El marqués de Sade es uno de los personajes más controvertidos de la historia, más conocido por lo que se ha dicho de él —ya pasaba en sus días— que por sus escritos. A pesar de los dos siglos que nos separan, su pensamiento continúa vigente: hoy necesitamos más que nunca una renovada crítica ilustrada radical que derroque los mitos en que gran parte de la sociedad continúa creyendo, y que nos devuelven al sádico fascismo del siglo XX.

El mundo de hoy no es muy diferente al que representaba Sade en sus novelas, con unos personajes reducidos a la carne, convertidos en seres inhumanos que devoran o son devorados. Los libertinos que describe son las élites de la época: aristócratas, terratenientes, banqueros, jueces, arzobispos, papas y algunas mujeres exitosas a través de la especulación, el asesinato y la prostitución. Condenados a ser esclavos de sus perversiones, en un egoísmo absoluto, con unas instituciones que gobiernan los seres humanos que encarnan estas perversiones. Los libertinos de Sade, como gran parte de las élites de nuestro tiempo, son personajes cegados por la codicia y el egoísmo.

La existencia de esta minoría privilegiada implica una gran mayoría que no lo es, que se esfuerza y trabaja para sobrevivir en el régimen de terror de estas élites. Una sociedad más desigual es una sociedad más aburrida. Una sociedad donde los individuos viven con miedo a fracasar, cuando fracasar, más que una opción, es un destino potencial. Esta incertidumbre vital, de la que Bauman ha hablado tanto, afecta nuestras relaciones y da forma al mundo en el que vivimos. El miedo no acostumbra a hacer buenas las personas, no ayuda a sacar nuestro potencial y a desarrollarnos vitalmente, sino todo lo contrario: carcome el espíritu y suele sacar lo peor del ser humano. Tal es el mundo donde vivimos: no sabemos si el próximo mes podremos pagar el alquiler, si nuestra pareja creerá que no aportamos suficiente dinero a casa, si tendremos trabajo, podremos tener hijos o ir de vacaciones con los amigos. Por lo tanto, una sociedad desigual es una sociedad donde la gente disfruta menos; donde más que vivir, sobrevive. Por el contrario, una vida de placer es el privilegio de una minoría que, a su vez, vive aislada del malestar social que produce y se cierra cada vez más en sí misma, buscando solo su bienestar para satisfacer un placer individualista.

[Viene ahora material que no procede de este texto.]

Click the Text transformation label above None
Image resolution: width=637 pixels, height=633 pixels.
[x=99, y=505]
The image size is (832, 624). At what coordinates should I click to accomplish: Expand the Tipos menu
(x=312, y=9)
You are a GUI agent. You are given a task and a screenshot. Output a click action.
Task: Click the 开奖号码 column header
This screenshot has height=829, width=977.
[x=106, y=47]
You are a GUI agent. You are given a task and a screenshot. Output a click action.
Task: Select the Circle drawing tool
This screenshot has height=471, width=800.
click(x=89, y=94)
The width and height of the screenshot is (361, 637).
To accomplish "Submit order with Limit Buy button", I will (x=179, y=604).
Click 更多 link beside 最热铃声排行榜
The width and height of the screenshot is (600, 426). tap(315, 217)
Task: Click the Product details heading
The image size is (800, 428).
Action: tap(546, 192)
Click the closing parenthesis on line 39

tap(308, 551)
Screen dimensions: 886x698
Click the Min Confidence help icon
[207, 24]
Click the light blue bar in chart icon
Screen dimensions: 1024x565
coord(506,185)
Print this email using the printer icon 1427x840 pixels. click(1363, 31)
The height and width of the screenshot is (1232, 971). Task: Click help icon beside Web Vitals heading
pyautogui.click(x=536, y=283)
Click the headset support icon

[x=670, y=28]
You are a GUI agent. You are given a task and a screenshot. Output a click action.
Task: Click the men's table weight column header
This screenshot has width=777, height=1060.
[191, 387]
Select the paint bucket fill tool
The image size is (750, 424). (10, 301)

Una sociedad injusta mata la espontaneidad, la originalidad y lo inesperado. Uno de los efectos que producen las sociedades injustas son relaciones sociales tediosas y esperables. Si el siglo XX supuso una revolución en el comportamiento y la relación de las diferentes clases sociales y los géneros, el XXI puede ser un gran freno al gran impulso de cambios sociales que se habían producido. Si no podemos huir del guion que la sociedad tiene preparado para nosotros, no podremos cambiar nuestra trayectoria vital, no podremos encontrar relaciones —amigos, parejas, etc.— diferentes en las esperables, más significativas, escoger verdaderamente nuestro camino sin miedo… Y es que la procedencia social, biológica y vital es una circunstancia y no un destino, como los discursos conservadores repiten hoy en día, porque el desorden que combaten es la justificación de la desigualdad que crean sus políticas. Todos vivimos peor, pero lo aceptamos como si fuera un castigo divino —a pesar de que se supone que vivimos en una sociedad donde Dios está muerto—.

Muchos creen que hemos superado a Sade, cuando en realidad todavía no lo hemos acabado de entender. Una figura a caballo entre dos mundos, en un momento en que la naturaleza de la humanidad y de las instituciones se debatía tan libremente como en nuestra propia época. Quizá tenemos que leerlo con más atención y comprender que la desigualdad y la injusticia social también son políticas de la carne.